New York Times, 11 March 2014
The Justice Department has begun a criminal investigation into General Motors’ decade-long failure to address deadly safety problems before announcing a huge vehicle recall last month, according to people briefed on the matter.
The preliminary inquiry by federal prosecutors in New York is focused on whether G.M., the nation’s largest automaker, failed to comply with laws requiring timely disclosure of vehicle defects. The prosecutors, one of the people said, are questioning whether G.M. misled federal regulators about the extent of the problems.
The investigation is the latest in a widening series of threats to G.M. over its handling of faulty ignition switches in its Chevrolet Cobalt sedan and other cars that the company says are linked to 31 accidents and 13 deaths.
On Tuesday, Senator Jay Rockefeller, Democrat of West Virginia, said he would ask Senator Claire McCaskill, Democrat of Missouri, to hold hearings on a panel that oversees consumer product safety. The hearings are expected to begin within weeks.
A House committee said on Monday that it would conduct its own investigation and hearings into events leading to G.M.'s recall of 1.6 million vehicles worldwide, and it sent letters demanding extensive records to the company and the National Highway Traffic Safety Administration.

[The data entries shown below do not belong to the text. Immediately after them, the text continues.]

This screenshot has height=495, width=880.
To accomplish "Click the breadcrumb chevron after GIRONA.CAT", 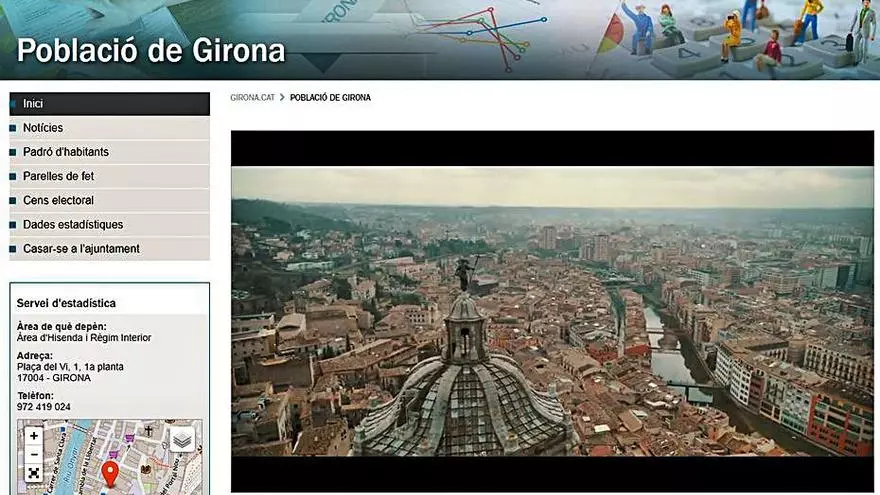I will [282, 98].
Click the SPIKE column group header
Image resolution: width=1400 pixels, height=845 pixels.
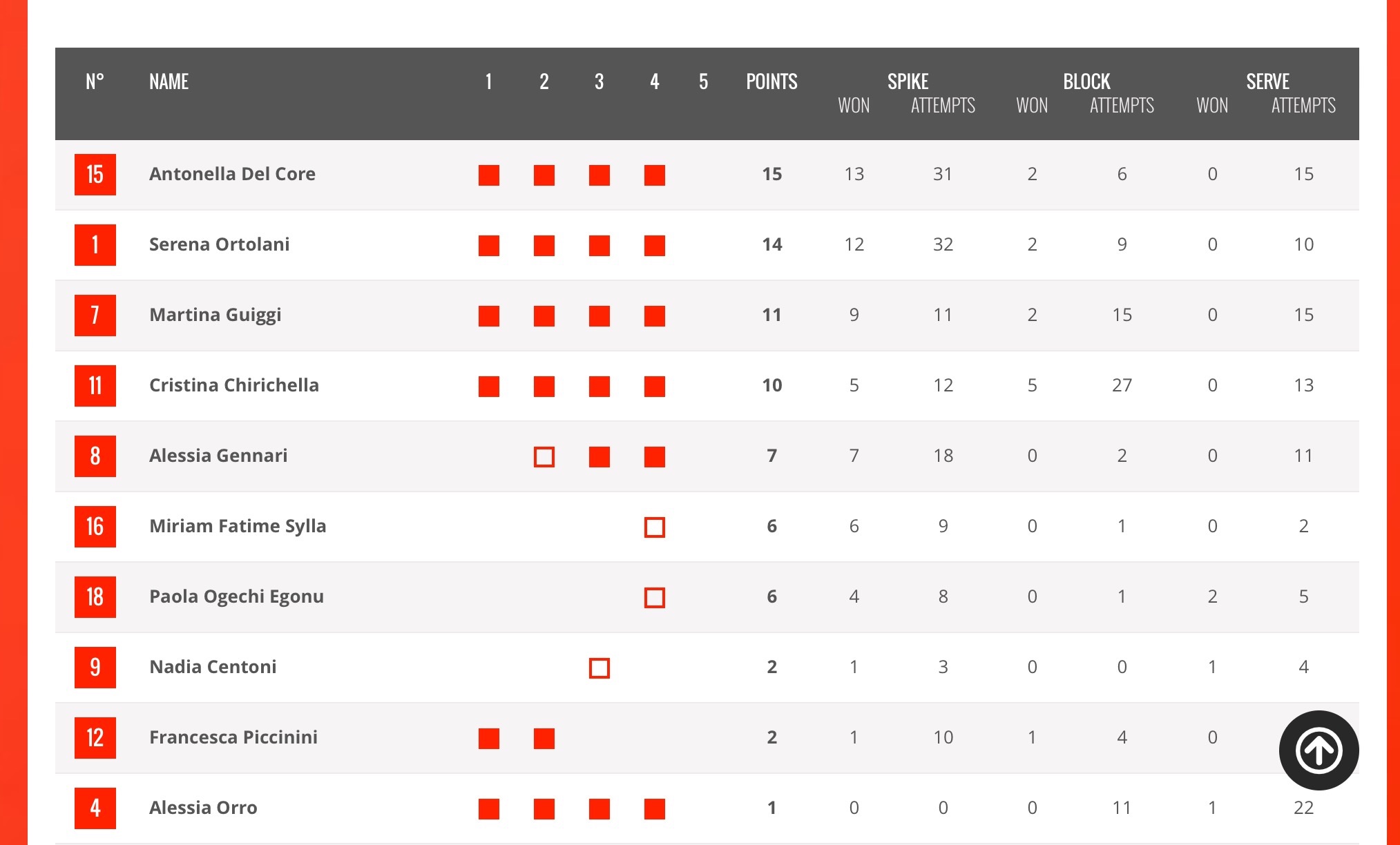908,81
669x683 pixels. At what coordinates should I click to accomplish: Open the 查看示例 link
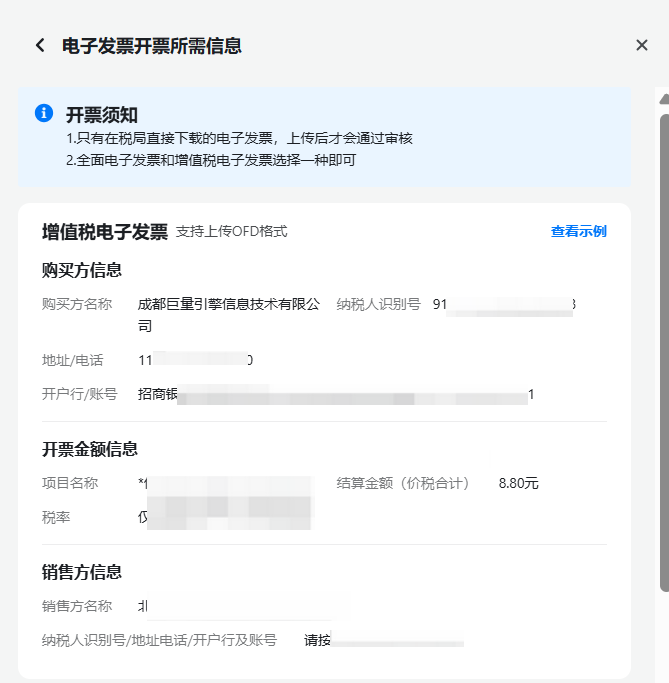coord(578,231)
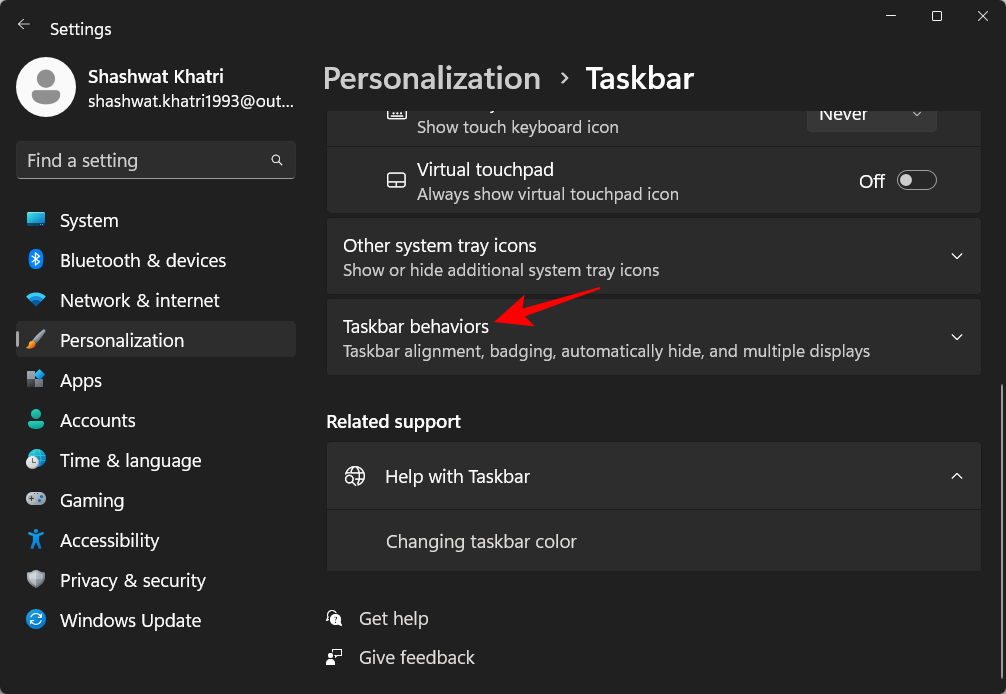Screen dimensions: 1006x694
Task: Open the Never dropdown for touch keyboard icon
Action: click(871, 114)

That agency is also investigating G.M.'s actions since the company first learned of possible defects in its ignition systems, in 2004. And G.M. has hired outside lawyers to lead its own review of why it failed to fix or replace switches tied to a mounting toll of fatal accidents.
It is unclear whether any of the inquiries will lead to charges against G.M. If the prosecutors in New York are unable to prove criminal liability, they could pursue civil charges instead.

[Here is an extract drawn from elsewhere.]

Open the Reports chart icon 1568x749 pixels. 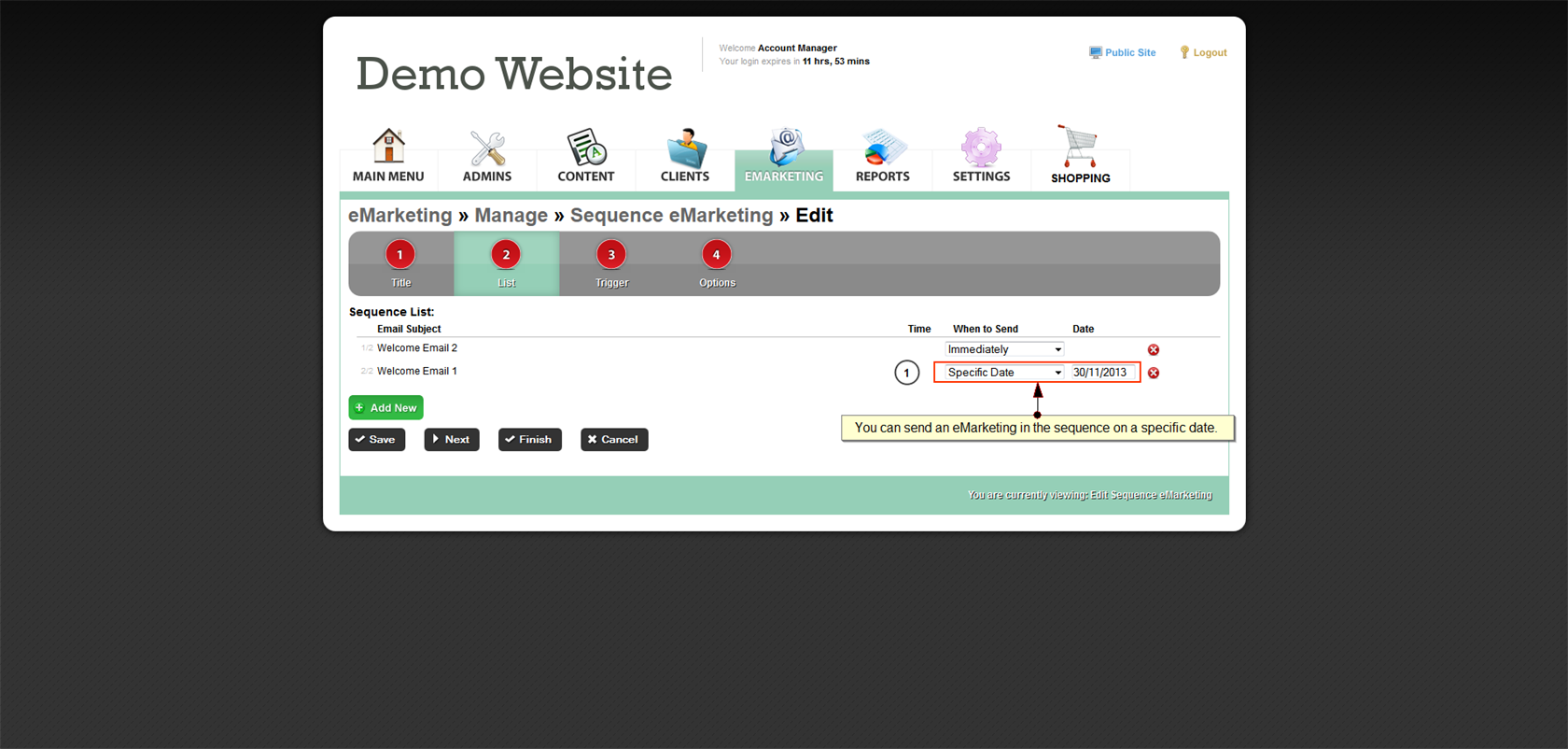pos(882,148)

The federal inquiry is the Justice Department’s latest move to investigate how automakers have responded to recalls.
The department, for example, is talking with Toyota about settling a four-year criminal investigation into how the Japanese automaker disclosed complaints related to unintended acceleration of its vehicles. Toyota eventually recalled millions of its vehicles in 2009 and 2010.
The G.M. investigation, while still in its early stages, reflects the escalating reaction among government officials to the company’s admission to the safety agency on Feb. 24 that it knew of problems with ignition switches over the last 10 years but never moved to fix or replace the parts.
When asked on Tuesday about the inquiry, a G.M. spokesman, Greg Martin, declined to comment. Bloomberg News first reported the investigation .
“G.M. has to be concerned, given the breadth and quality of these investigations,” said Carl Tobias, a law professor at the University of Richmond, who has followed the Toyota case. “The prosecutors in the Southern District of New York already have considerable expertise from the Toyota investigation, and know exactly what questions to pursue.”
He added, “This all gets to disclosure and why didn’t G.M. share information sooner with N.H.T.S.A.”
He noted that Toyota faced a possible settlement as high as $1 billion.
“It just shows how serious the consequences can be for this type of investigation,” he said.
As early as 2004, G.M. found that if an ignition switch in a Cobalt was bumped or weighed down by a heavy key chain, it could turn off, shutting down the engine and electrical systems and disabling the air bags.
In 2005, an engineer proposed a fix, G.M. has said in a filing with regulators, but it was canceled. Instead, G.M. sent dealers a service bulletin asking them to urge car owners to take additional items off the key chain.
“It’s high time for the Justice Department to conduct criminal investigations of automakers who conceal defects and people die,” said Clarence Ditlow, head of the Center for Auto Safety in Washington, a private watchdog group.
Mr. Ditlow said the inquiry would most likely parallel a special order made last week by the safety agency demanding that G.M. answer 107 detailed questions about its internal actions and the people involved.
For example, the agency wants G.M. to identify the engineer who proposed the fix in 2005 and the executives who decided against it. It also wants G.M. to explain why it initially recalled 778,000 cars on Feb. 13 before expanding that to the 1.6 million. “To impose the criminal penalties, Justice has to find who did the criminal act,” Mr. Ditlow said. “N.H.T.S.A.'s special order has multiple questions on who the individuals were in the various acts that resulted in a 10-year delay.”
The recall covers six models, none of which is still being made: 2005-7 Chevrolet Cobalts; the 2007 Pontiac G5; 2003-7 Saturn Ions; 2006-7 Chevrolet HHRs; 2006-7 Pontiac Solstices; and the 2007 Saturn Sky.
A House committee is also stepping up pressure on G.M. to disclose records and documents related to the ignition switches.